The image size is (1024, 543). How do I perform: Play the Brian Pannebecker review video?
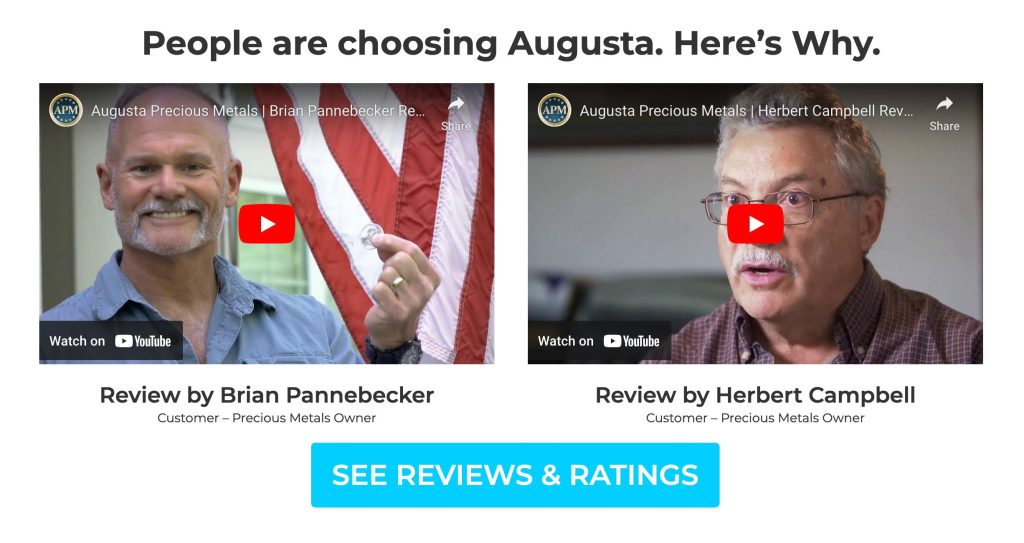[266, 224]
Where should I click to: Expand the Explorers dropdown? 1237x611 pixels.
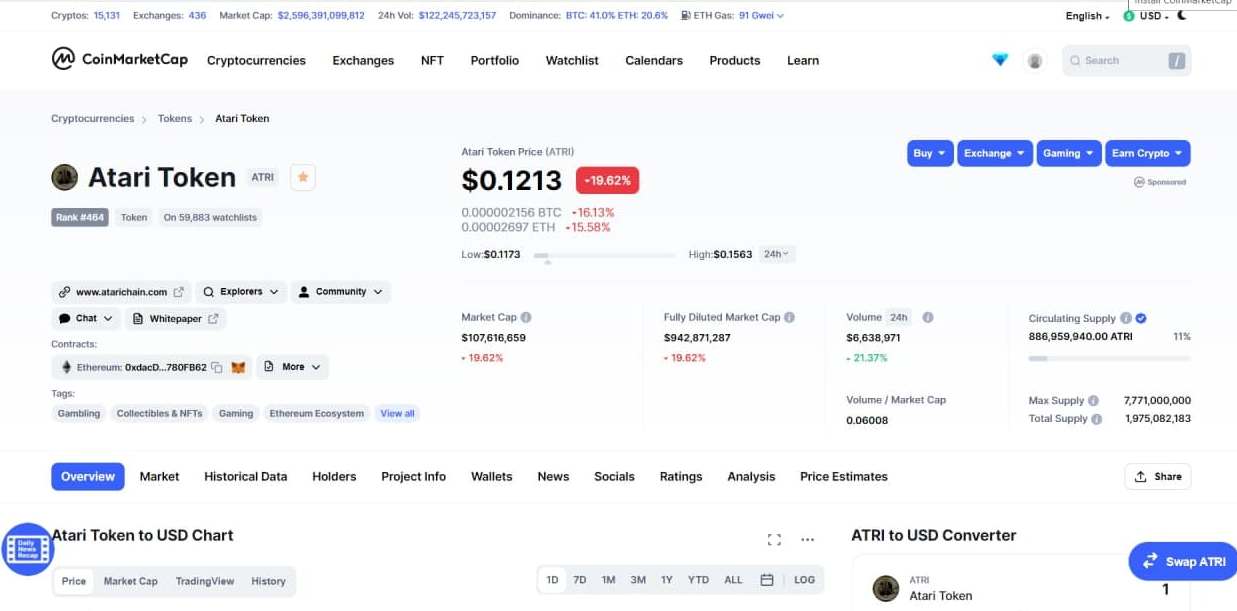(240, 292)
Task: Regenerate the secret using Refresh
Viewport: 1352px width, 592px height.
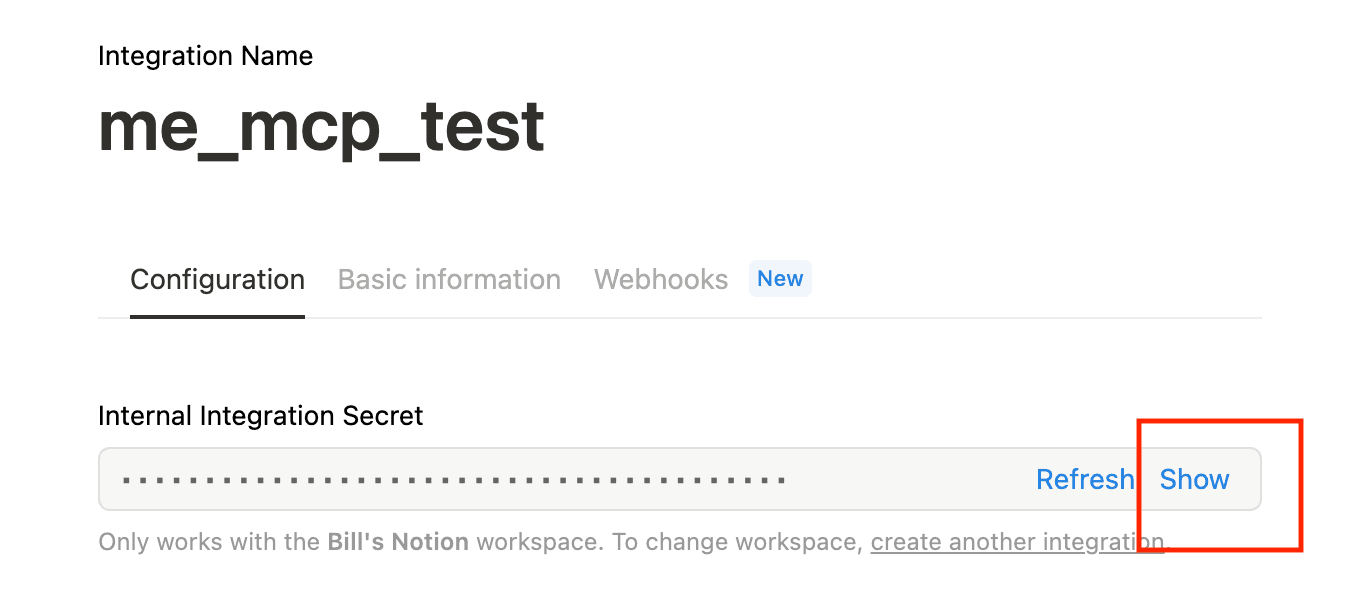Action: (1085, 480)
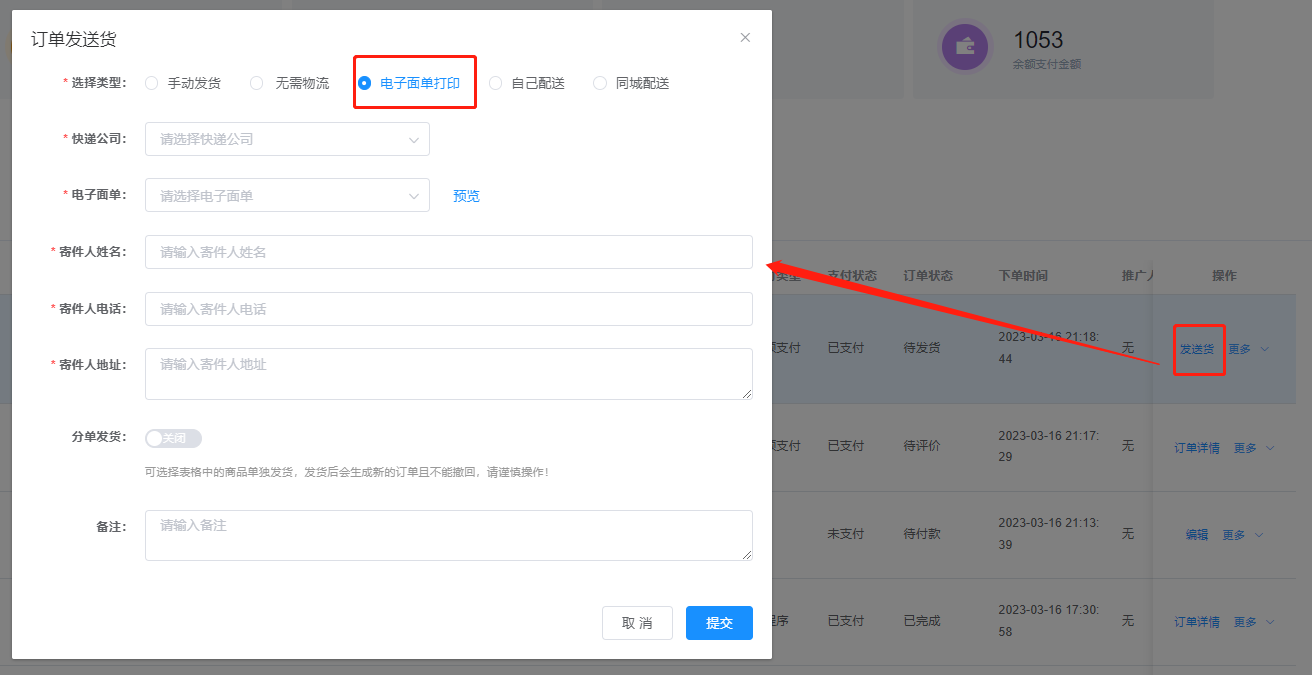Click the 备注 remarks text area
The height and width of the screenshot is (675, 1312).
click(448, 535)
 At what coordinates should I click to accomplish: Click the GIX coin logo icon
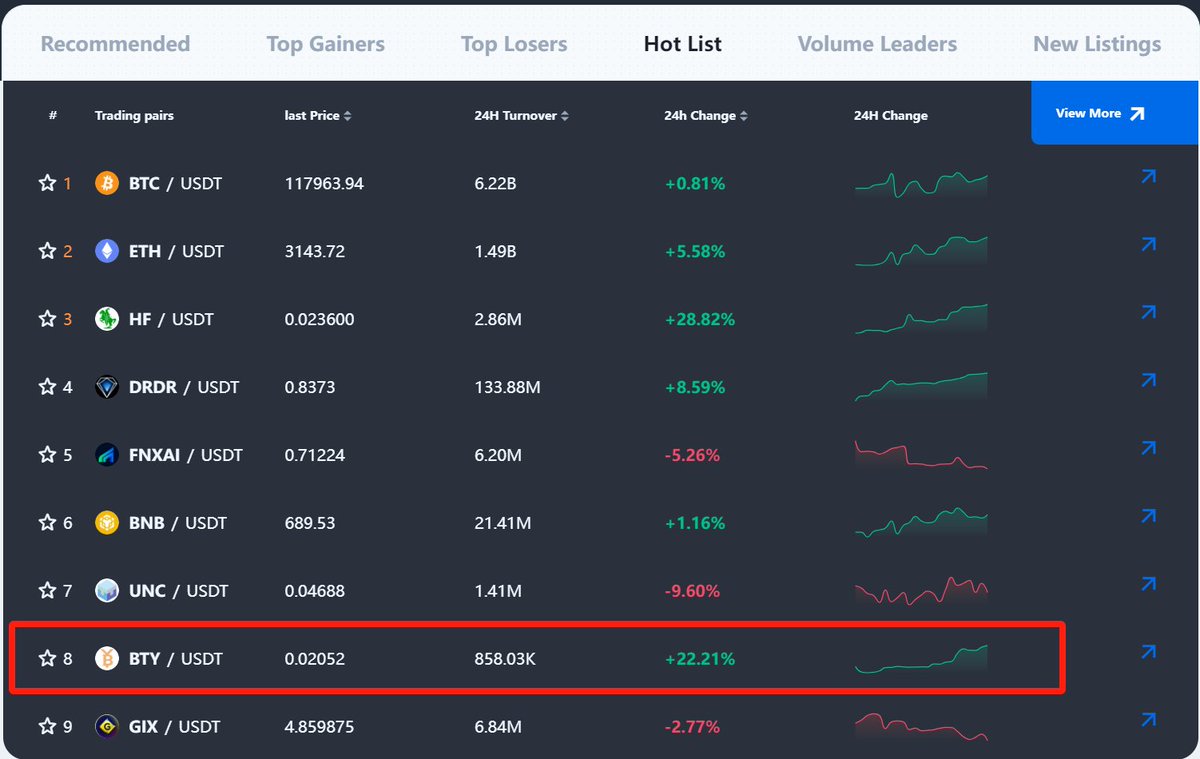[106, 726]
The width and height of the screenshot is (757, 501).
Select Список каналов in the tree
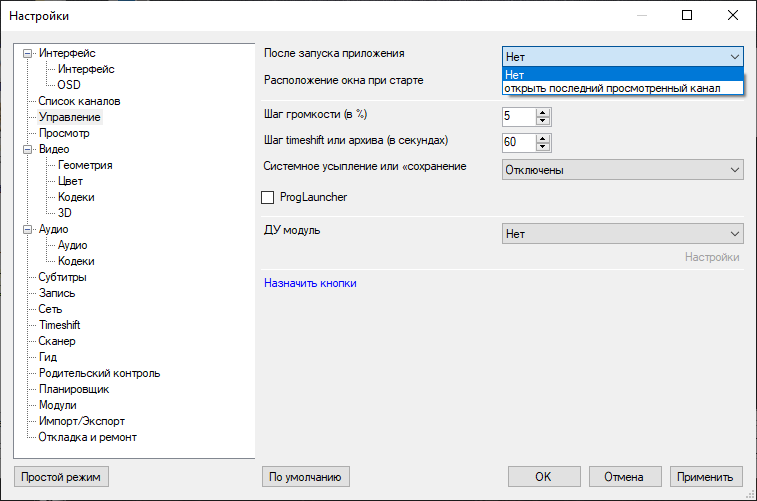(79, 101)
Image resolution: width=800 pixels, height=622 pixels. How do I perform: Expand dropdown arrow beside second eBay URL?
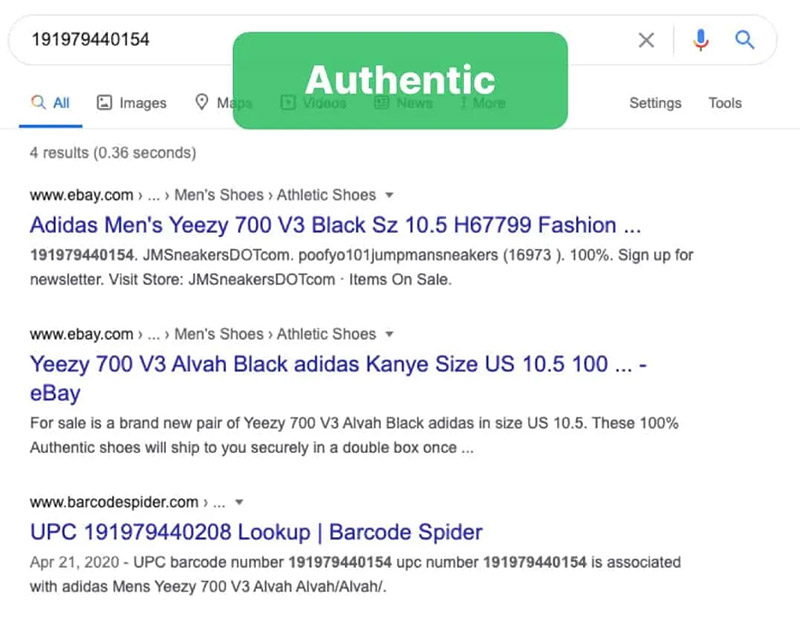coord(390,334)
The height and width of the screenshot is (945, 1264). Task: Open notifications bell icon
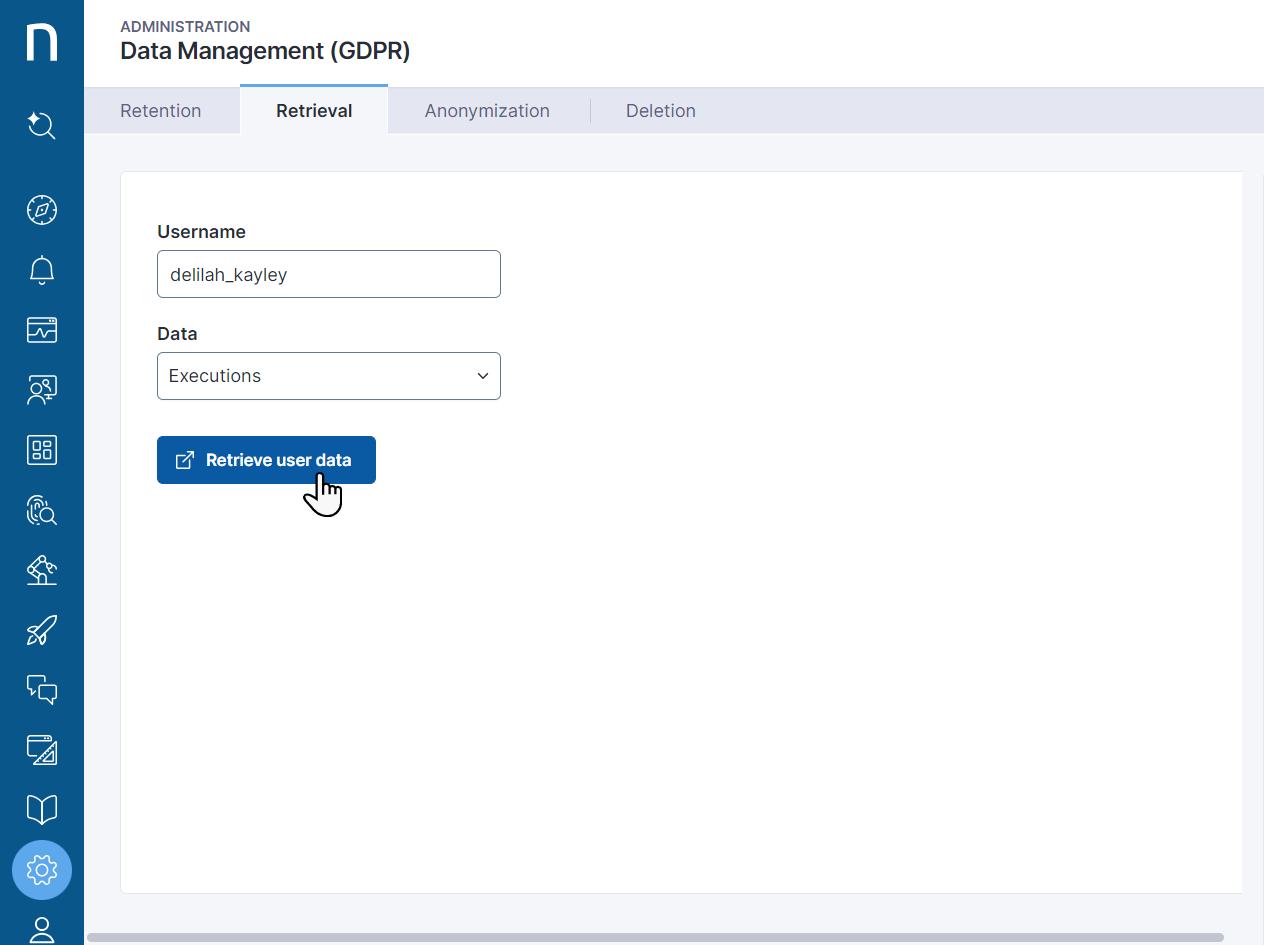tap(42, 270)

● PROBLEM REQUIREMENTS
From the line containing "The height and width of the screenshot is (945, 1264)." to the last line of the records, inclusive, output the lines exactly as written and nothing else; leave out the pictures.

● TASK ANSWER
The height and width of the screenshot is (945, 1264). Task: Open notifications bell icon
tap(42, 270)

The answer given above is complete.